Work required => Filter the entries beneath this task, copying only the lines that hold the word "height".

Information shown =>
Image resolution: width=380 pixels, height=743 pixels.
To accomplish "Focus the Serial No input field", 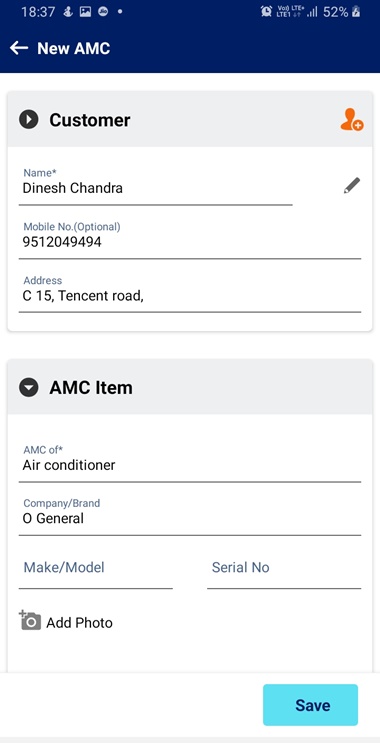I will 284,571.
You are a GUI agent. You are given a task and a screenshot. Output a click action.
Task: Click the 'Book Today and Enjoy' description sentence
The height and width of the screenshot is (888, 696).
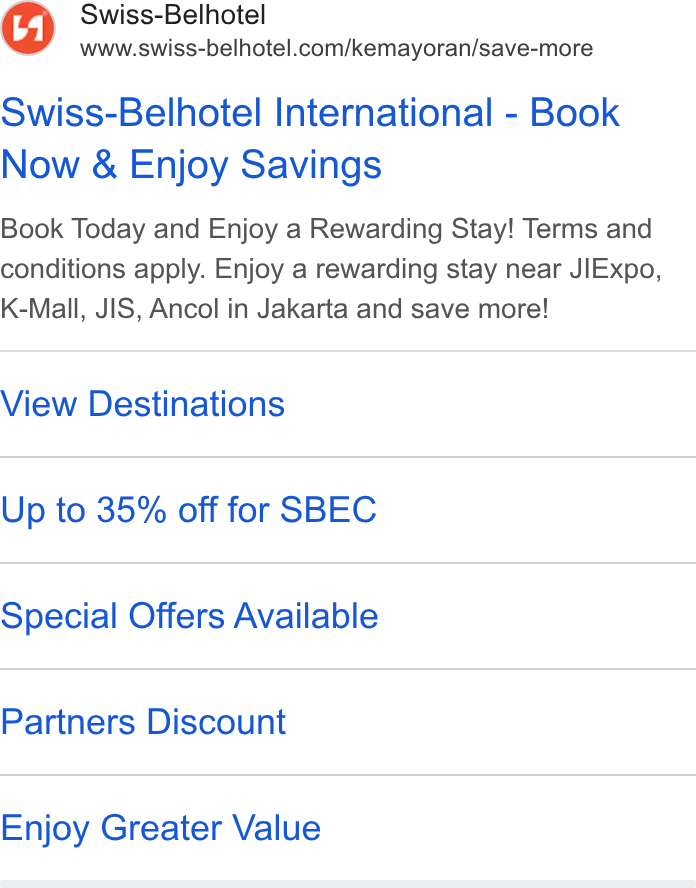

Output below =>
Image resolution: width=380 pixels, height=743 pixels.
The height and width of the screenshot is (888, 696).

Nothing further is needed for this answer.